- _Texte du document_
──────────────────────────────

Nous avons toujours cherché à faire ce qui est le meilleur pour notre vignoble, nos vins, et les consommateurs qui nous font confiance.
 
Bien sûr à une époque nous avons abandonné les méthodes traditionnelles pour un peu plus d’agriculture moderne, puis nous sommes lentement revenus vers l’agriculture raisonnée, et finalement sous l’impulsion de nos enfants nous sommes passés en bio en 2006.
 
J’arrive dans la dernière partie de ma carrière (il faut laisser assez tôt la place aux enfants pour que la transition soit harmonieuse).
 
J’ai toujours voulu faire le mieux possible, mais il y avait toujours une partie chimique de la viticulture qui était dangereuse pour la nature. Et voulant faire bien, j’en faisais trop, et accentuais l’impact négatif de mon activité.

──────────────────────────────

- _Défi A_
Traduisez en anglais cette phrase du texte sur le vignoble : « Nous avons toujours cherché à faire ce qui est le meilleur pour notre vignoble, nos vins, et les consommateurs qui nous font confiance. »
Le texte et les enregistrements n'ont pas la même provenance.

Enregistrements de texte et de désignation d'éléments

──────────────────────────────

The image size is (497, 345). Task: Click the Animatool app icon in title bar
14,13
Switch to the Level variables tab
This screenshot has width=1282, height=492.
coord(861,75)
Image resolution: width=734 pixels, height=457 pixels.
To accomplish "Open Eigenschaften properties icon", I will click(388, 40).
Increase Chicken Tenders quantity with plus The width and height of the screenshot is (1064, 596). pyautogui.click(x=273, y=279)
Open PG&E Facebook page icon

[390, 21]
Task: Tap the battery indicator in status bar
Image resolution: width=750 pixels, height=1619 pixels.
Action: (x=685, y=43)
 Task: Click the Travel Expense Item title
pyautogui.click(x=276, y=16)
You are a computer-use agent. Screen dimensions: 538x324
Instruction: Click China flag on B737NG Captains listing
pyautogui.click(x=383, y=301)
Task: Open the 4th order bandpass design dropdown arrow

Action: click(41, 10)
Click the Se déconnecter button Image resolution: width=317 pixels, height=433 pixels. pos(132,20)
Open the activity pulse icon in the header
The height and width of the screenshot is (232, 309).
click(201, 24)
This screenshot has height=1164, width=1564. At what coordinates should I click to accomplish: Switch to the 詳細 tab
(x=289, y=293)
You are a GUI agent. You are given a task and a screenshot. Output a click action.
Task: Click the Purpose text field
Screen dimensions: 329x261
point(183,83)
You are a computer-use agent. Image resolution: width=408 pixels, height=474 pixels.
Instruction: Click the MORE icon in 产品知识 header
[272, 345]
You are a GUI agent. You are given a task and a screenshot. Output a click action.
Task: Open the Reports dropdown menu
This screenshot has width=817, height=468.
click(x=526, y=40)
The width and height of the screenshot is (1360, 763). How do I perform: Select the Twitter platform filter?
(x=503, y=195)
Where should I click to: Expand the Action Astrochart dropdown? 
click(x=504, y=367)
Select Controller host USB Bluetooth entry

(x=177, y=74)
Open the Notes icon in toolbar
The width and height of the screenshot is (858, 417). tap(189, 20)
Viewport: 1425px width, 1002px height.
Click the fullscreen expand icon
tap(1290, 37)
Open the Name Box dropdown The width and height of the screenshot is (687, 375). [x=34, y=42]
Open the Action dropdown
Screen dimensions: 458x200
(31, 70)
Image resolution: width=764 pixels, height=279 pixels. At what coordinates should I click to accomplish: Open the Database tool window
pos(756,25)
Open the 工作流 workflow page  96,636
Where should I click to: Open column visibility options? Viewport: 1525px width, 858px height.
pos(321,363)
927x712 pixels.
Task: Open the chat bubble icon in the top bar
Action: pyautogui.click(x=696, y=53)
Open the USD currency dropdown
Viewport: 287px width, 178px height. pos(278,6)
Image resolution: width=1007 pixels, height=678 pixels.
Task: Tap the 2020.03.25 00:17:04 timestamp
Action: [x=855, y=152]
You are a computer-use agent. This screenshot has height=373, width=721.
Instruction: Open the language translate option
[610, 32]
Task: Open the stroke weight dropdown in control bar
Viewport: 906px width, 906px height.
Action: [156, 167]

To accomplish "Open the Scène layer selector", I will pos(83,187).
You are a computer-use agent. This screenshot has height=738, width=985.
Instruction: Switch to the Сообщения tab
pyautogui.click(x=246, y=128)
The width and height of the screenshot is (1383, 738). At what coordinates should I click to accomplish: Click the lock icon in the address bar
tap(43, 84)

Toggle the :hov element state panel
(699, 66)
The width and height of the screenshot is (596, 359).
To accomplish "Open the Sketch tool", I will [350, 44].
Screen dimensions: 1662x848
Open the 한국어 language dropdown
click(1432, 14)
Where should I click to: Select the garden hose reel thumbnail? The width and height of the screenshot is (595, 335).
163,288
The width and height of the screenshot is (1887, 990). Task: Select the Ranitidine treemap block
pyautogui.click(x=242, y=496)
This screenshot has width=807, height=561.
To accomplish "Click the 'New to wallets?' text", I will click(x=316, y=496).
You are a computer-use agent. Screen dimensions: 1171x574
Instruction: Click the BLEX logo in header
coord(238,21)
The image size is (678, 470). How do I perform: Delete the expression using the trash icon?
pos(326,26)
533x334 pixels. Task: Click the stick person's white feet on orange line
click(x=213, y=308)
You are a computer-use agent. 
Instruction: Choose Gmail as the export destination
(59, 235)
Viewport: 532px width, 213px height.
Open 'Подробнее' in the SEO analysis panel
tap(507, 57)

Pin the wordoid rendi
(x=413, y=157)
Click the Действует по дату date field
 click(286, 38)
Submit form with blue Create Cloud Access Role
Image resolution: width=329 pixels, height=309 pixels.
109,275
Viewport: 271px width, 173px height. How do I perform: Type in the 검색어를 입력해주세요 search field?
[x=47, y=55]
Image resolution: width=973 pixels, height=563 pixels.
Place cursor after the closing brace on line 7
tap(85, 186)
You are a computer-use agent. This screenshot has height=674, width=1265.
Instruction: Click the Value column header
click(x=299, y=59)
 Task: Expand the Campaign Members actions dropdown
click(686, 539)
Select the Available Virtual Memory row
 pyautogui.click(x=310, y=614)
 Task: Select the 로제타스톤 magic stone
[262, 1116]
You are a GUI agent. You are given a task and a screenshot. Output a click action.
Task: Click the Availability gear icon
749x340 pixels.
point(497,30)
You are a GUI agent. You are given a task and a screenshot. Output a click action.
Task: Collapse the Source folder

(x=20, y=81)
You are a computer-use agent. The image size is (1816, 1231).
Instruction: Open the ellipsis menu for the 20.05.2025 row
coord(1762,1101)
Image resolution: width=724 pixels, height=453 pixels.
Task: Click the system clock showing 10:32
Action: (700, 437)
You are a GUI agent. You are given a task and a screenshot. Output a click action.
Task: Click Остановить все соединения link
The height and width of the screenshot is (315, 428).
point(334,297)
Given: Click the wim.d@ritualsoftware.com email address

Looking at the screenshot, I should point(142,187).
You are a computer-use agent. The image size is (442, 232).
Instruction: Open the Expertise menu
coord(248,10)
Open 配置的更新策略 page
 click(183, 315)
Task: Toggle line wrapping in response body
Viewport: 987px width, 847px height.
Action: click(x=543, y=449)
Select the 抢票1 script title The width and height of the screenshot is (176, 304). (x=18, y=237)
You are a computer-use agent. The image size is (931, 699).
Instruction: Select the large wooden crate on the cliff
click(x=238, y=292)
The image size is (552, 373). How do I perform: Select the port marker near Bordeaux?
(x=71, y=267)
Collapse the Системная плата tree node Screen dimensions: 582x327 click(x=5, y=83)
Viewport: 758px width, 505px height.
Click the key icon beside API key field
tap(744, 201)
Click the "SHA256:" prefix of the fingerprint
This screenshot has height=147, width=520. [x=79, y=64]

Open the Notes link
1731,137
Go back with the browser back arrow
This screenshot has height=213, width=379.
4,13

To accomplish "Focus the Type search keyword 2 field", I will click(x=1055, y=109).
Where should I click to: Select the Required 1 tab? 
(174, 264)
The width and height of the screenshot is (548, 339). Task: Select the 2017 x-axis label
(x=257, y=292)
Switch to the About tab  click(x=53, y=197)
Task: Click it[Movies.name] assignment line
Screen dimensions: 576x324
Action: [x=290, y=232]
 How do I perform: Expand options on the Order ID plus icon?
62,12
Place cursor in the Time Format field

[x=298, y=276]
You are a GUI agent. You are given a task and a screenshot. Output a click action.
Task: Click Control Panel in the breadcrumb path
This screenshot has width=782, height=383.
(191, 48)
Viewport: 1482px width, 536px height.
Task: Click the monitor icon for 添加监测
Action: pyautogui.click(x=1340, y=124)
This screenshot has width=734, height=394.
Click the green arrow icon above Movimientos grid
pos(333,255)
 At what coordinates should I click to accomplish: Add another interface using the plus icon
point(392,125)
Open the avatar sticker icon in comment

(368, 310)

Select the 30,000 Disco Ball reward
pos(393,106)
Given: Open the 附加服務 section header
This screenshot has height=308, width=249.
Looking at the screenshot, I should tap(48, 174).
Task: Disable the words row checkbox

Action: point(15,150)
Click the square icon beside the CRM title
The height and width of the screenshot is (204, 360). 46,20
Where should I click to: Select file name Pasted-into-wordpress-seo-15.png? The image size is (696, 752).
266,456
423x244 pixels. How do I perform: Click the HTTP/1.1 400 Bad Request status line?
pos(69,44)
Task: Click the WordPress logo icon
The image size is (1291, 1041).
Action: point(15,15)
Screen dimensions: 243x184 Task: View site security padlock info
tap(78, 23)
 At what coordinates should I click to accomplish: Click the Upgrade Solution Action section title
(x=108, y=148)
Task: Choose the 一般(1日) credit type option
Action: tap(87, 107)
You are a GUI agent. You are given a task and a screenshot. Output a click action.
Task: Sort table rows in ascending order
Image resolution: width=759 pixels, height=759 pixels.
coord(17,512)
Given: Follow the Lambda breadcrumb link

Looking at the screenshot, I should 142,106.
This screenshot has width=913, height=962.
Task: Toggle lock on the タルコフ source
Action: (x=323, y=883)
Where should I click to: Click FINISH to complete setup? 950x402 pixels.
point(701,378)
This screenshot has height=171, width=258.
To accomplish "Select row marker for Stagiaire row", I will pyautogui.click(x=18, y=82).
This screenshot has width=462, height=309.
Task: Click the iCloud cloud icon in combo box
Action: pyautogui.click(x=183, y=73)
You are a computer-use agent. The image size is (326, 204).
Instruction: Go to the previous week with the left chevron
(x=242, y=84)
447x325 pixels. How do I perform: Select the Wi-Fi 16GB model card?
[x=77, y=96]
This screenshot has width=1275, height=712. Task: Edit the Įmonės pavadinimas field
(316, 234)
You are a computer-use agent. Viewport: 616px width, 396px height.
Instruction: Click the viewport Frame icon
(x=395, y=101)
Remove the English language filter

──────────────────────────────

- _Défi B_
Extrayez des enregistrements chaque ligne contenant la chaîne « arrow », en tenant compte de la casse.

- _Solution de l'exercice A_
We have always sought to do what is best for our vineyard, our wines, and the consumers who trust us.

- _Solution de l'exercice B_
Task: Open the 4th order bandpass design dropdown arrow
Go back with the browser back arrow
Click the green arrow icon above Movimientos grid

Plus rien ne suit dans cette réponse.